I want to test each keyword with each regexp and print the one that matches. I tested my files and that makes around 22 750 000 tests. I am using the following code :
$count = 0;
$countM = 0;
foreach ($arrayRegexp as $r) {
foreach ($arrayKeywords as $k) {
$count++;
if (preg_match($r, $k, $match) {
$countM++;
echo $k.' matched with keywords '.$match[1].'<br/>';
}
}
}
echo "$count tests with $countM matches.";
Unfortunately, after computing for a while, only parts of the actual matches are displayed and the final line keeping the counts never displays.
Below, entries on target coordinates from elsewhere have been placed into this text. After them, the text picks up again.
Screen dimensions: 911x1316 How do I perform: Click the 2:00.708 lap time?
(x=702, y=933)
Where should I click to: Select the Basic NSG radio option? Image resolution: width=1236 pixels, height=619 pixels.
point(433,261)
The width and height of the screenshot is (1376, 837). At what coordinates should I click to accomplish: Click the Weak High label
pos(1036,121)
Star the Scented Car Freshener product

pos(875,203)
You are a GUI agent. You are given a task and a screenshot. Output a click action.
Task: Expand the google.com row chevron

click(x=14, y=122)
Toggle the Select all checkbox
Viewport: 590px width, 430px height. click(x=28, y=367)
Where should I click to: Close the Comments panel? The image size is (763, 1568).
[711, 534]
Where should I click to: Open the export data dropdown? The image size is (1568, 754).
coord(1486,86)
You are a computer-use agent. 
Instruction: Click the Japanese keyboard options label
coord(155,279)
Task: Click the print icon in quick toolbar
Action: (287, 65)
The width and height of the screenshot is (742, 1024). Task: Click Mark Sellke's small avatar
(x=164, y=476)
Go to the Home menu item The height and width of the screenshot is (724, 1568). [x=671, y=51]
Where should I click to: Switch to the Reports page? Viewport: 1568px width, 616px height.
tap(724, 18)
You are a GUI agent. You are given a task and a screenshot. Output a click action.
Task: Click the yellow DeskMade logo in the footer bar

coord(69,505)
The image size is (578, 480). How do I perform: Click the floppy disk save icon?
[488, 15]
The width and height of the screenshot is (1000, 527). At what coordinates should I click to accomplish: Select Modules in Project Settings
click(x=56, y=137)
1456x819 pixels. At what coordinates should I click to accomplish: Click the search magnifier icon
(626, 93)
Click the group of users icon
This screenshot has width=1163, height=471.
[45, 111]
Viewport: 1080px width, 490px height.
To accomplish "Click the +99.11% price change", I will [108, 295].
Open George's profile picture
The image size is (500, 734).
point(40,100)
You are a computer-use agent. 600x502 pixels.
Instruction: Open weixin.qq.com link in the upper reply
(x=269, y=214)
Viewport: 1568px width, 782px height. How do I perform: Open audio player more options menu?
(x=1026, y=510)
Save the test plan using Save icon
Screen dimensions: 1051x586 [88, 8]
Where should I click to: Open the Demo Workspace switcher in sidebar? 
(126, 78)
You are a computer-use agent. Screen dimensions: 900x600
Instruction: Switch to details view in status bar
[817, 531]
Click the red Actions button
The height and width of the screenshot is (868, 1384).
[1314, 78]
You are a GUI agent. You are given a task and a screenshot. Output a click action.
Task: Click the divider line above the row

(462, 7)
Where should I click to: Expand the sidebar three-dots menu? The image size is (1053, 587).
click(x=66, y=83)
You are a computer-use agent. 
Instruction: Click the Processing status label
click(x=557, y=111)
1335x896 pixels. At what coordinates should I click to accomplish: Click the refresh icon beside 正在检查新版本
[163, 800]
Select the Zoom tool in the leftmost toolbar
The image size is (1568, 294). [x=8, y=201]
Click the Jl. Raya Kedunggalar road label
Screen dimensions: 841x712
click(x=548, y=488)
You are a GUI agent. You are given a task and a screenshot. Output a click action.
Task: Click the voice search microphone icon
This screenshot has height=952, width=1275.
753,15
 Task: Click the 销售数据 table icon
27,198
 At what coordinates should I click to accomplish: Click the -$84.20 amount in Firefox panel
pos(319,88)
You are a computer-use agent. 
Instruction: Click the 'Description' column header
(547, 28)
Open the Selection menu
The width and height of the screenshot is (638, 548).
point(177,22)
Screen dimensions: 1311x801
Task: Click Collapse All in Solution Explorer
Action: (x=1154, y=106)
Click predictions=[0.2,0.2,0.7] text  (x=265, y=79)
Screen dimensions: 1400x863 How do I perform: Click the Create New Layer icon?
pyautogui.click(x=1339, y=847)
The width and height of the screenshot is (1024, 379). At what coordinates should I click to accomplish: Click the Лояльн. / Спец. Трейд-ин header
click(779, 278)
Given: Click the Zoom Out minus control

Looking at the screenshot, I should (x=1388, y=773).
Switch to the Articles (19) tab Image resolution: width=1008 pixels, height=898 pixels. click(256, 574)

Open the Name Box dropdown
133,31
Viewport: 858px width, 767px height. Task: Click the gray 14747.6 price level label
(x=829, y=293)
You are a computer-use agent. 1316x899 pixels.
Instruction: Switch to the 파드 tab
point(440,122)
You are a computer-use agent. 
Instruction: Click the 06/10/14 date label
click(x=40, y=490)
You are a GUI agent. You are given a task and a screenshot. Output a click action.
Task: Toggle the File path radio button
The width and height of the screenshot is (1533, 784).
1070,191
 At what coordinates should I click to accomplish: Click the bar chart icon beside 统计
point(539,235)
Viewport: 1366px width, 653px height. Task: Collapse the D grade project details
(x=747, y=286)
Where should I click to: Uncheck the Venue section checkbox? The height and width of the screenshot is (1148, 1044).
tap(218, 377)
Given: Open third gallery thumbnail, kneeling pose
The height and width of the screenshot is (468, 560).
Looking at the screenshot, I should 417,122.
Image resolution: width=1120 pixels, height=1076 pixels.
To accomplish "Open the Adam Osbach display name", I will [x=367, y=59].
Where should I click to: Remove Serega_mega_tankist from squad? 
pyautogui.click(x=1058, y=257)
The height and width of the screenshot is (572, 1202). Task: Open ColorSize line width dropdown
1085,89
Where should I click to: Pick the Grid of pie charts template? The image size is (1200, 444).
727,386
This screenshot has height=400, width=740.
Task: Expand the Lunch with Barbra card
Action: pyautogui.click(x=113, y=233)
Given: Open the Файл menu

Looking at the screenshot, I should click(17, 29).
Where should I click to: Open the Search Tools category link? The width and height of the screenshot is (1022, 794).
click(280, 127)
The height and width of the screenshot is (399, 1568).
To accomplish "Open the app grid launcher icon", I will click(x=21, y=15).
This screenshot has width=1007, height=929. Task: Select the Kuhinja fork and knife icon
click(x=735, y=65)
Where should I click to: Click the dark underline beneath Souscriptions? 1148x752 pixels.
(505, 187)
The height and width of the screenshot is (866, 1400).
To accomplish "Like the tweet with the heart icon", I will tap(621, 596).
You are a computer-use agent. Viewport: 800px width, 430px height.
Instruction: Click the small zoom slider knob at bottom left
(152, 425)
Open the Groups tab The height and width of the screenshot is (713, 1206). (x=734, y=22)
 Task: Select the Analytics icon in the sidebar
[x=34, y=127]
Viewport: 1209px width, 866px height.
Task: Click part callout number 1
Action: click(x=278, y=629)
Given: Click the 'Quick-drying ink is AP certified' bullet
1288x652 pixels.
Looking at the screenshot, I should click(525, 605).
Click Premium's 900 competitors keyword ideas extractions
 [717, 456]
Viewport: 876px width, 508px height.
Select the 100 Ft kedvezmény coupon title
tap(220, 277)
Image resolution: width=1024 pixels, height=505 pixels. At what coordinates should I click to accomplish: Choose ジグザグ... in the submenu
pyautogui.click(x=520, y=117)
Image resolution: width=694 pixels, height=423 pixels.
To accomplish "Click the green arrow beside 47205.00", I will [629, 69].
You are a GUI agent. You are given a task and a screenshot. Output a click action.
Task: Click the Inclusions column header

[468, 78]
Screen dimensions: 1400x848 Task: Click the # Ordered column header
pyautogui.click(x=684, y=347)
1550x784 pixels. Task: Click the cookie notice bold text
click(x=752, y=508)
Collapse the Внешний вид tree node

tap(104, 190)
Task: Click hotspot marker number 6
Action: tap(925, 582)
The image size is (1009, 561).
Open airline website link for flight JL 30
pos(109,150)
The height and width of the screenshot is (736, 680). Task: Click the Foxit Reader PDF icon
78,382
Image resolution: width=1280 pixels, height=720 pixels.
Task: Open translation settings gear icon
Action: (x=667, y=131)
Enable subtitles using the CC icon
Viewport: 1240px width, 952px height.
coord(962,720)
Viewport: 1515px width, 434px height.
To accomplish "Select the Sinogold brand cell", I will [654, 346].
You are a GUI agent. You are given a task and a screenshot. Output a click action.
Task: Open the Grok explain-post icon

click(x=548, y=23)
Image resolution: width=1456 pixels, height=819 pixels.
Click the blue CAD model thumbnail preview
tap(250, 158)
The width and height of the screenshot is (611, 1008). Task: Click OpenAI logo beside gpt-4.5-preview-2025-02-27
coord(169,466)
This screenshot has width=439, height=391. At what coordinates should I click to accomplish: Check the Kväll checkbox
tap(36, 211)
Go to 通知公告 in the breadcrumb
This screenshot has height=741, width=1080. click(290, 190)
What is even more weird is that if I comment the preg section to keep only the two foreach and the count display, everything works fine.
I believe this is due to an excessive amount of data to be processed but I would like to know if there is recommendations I didn't follow for that kind of operations. The regular expressions I use are very complicated and I cannot change to something else.
Ideas anyone?
Increase execution time
usethis line in .htaccess
php_value max_execution_time 80000
There are two optimization options:
/(regex1|regex2|...)/
. Oftentimes PCRE can evaluate alternatives faster than PHP can execute a loop.As example:
$rx = implode("|", $arrayRegexp); // if it hasn't /regexp/ enclosures
preg_replace_callback("#($rx)#", "print", $arrayKeywords);
But define a custom print function to output and count the results, and let it just return e.g. an empty string.
Come to think of it, preg_replace_callback would also take an array of regular expressions. Not sure if it cross-checks each regex on each string though.